Security forces have killed 840 people since the coup, according to figures from activists cited by the United Nations. The junta says about 300 people have died.

The military, known as the Tatmadaw, says it seized power because of fraud in a November election won by Aung San Suu Kyi’s ruling party.

The state-run Global New Light of Myanmar newspaper carried a quote from junta leader Min Aung Hlaing on Tuesday saying the current crisis was caused by “dishonesty of democracy” in the election, under a large headline that said “Tatmadaw values democracy”.

The military’s use of lethal force against its own people has caused outrage among western countries, and concern among its neighbors. In April, the Association of Southeast Asian Nations (ASEAN) announced a five-point consensus towards resolving the crisis, though no timeframe was agreed.

But four diplomatic sources have told Reuters that the chair and secretary-general of ASEAN are planning to visit Myanmar this week, to meet junta leaders, among other stakeholders.

It was not clear if they would meet detainees or members of a shadow unity government formed to challenge the junta and undercut its efforts to gain international recognition.

HEAVY TOLL

The unrest has taken a heavy toll in the countryside, where clashes between Myanmar’s well-equipped military and ethnic minority armies or newly formed People’s Defense Forces have displaced tens of thousands of people.

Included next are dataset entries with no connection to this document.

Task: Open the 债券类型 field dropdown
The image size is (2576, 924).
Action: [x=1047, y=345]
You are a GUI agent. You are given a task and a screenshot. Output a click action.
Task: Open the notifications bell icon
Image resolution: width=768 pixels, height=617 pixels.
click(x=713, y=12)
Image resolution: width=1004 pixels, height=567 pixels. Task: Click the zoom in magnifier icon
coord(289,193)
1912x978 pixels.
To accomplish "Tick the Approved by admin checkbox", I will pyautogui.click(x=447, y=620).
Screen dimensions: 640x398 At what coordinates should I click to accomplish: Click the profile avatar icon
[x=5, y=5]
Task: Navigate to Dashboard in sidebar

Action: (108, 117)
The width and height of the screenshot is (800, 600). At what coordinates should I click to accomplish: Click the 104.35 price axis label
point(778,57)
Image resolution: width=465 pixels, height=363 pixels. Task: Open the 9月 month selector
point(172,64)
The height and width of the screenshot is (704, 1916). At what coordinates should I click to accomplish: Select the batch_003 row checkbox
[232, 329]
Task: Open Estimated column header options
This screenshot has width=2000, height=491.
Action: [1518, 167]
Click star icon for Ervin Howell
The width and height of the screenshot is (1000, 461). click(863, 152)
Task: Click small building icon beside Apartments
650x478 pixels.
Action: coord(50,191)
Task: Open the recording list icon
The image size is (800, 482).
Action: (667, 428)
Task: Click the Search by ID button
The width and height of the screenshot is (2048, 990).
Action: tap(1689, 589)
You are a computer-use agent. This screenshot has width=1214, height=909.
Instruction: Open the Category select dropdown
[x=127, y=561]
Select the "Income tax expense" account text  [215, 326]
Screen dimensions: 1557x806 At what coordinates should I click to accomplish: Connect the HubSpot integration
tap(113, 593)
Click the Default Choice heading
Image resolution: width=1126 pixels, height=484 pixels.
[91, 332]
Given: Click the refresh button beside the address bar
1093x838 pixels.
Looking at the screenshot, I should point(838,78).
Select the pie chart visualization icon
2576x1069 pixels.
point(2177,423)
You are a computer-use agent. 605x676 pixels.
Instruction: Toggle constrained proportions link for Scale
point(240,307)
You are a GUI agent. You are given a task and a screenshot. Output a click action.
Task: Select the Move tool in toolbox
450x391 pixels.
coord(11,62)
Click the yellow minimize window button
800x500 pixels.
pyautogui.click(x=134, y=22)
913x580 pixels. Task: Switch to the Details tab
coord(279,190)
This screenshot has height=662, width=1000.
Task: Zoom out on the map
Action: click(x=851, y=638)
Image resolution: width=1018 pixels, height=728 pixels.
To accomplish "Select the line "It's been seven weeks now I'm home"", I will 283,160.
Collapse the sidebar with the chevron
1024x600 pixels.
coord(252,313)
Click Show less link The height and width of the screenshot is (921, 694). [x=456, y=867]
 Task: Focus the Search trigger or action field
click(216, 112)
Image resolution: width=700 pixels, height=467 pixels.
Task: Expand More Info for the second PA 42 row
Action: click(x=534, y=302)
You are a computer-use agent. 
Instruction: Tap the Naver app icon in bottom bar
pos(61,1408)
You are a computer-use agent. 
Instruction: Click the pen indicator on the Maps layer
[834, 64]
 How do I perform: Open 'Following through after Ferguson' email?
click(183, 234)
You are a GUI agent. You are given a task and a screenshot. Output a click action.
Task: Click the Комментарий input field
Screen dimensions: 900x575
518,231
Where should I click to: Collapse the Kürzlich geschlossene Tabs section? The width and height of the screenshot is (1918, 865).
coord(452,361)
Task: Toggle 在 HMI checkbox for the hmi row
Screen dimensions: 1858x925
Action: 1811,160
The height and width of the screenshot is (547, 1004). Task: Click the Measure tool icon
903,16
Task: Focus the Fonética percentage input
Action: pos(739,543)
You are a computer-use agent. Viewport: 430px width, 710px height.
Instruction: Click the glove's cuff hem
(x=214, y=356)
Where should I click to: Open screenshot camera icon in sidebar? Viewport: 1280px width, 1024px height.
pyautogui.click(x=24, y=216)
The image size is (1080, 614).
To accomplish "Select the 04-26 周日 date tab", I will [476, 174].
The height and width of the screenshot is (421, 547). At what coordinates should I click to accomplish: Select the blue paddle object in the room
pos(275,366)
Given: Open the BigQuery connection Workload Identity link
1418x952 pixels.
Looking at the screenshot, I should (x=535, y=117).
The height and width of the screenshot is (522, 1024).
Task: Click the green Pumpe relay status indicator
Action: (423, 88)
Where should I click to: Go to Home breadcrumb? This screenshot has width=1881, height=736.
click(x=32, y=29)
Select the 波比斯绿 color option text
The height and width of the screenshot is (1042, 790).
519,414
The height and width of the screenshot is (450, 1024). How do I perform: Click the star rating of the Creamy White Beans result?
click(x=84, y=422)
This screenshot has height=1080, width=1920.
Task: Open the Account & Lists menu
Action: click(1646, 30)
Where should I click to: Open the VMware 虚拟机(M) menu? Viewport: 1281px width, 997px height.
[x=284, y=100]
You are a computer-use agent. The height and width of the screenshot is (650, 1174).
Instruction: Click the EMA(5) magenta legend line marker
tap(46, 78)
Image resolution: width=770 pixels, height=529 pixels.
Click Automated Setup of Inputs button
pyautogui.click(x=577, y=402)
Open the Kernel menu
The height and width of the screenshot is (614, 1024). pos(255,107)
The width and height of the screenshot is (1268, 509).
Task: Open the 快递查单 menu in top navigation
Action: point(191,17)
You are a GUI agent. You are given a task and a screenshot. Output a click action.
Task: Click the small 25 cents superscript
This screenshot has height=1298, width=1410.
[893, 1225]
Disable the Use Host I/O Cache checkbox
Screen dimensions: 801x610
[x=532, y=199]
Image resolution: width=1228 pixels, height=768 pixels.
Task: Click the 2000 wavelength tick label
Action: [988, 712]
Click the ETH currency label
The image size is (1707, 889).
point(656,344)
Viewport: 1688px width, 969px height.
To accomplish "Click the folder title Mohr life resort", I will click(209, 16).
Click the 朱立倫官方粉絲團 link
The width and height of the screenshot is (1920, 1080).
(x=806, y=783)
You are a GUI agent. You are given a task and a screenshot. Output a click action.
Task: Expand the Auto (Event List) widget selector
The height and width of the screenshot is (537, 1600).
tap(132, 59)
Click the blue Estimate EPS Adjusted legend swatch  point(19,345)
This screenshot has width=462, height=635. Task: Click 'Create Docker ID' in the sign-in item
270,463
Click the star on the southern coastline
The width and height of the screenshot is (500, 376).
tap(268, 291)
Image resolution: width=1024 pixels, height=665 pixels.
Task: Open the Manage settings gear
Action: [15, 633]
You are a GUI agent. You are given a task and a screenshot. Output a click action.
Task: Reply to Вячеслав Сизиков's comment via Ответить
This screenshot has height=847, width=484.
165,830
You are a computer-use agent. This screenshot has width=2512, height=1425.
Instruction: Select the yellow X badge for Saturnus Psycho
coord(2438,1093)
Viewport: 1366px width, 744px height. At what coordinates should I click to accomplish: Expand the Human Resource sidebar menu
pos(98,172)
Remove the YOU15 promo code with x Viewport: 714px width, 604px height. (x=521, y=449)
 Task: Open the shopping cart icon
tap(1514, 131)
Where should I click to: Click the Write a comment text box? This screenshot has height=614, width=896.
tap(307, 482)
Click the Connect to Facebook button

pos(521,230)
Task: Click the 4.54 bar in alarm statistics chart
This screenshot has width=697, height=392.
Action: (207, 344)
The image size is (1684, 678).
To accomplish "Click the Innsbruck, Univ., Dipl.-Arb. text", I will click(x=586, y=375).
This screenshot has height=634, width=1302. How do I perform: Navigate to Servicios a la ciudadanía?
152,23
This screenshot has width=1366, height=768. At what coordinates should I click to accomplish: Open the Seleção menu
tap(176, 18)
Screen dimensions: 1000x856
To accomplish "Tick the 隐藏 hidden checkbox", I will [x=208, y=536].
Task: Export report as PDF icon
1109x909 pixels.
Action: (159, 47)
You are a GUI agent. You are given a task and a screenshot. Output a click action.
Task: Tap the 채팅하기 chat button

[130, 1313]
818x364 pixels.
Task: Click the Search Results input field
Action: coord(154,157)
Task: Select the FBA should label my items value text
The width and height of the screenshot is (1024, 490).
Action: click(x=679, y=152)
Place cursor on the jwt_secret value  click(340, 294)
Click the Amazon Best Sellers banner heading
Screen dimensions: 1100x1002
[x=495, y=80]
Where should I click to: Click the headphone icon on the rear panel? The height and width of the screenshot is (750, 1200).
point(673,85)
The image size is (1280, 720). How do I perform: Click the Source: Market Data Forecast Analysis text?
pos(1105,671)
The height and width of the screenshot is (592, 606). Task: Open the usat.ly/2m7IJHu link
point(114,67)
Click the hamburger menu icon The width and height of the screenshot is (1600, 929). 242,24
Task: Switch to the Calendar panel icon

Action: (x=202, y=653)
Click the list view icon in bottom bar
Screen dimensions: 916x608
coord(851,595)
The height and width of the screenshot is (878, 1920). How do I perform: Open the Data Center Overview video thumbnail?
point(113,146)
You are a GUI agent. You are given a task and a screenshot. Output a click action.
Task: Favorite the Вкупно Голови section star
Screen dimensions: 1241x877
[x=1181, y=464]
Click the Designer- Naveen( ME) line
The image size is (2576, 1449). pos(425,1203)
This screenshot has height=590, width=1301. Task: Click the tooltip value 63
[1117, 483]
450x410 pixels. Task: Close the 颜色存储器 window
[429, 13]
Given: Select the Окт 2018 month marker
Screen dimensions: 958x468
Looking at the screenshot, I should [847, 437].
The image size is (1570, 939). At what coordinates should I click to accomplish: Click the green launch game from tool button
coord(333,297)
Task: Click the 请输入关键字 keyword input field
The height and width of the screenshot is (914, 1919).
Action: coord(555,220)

On Tuesday, a local aid group said 8,000 people were in camps having fled the town of Mindat in Chin State, which the army took control of last month after days of clashes with militias armed mostly with hunting rifles.

The people’s militias have stepped up ambushes in recent weeks on troops in Kayah state bordering Thailand, where witnesses said fierce fighting and retaliatory shelling and air strikes had taken place late on Monday in the town of Demoso.

A resident shared video and images with Reuters of soldiers he said were killed in Demoso late on Monday. He said he saw six bodies and residents had counted 20.

The Karenni Nationalities Defense Force said on its Facebook page that 80 army soldiers had been killed on Monday, while one of its fighters and a civilian were also casualties.

Reuters could not verify the information and a spokesman for the junta did not answer calls seeking comment.

Myanmar state television made no mention of the Demoso unrest in its nightly news bulletin.

Fighting in Kayah has displaced about 37,000 people in recent weeks, according to the United Nations. Many have fled into jungles and are in need of food and medicine.

The Elders, a group of former national leaders founded by the late Nelson Mandela, on Tuesday called on the international community, including ASEAN, to turn up pressure on the junta.

“Myanmar is currently on a dangerous path towards state failure,” its chair, Mary Robinson, said in a statement.

“Allowing the coup to succeed through inaction and disregard would further undermine the international rules-based order upon which global stability depends.”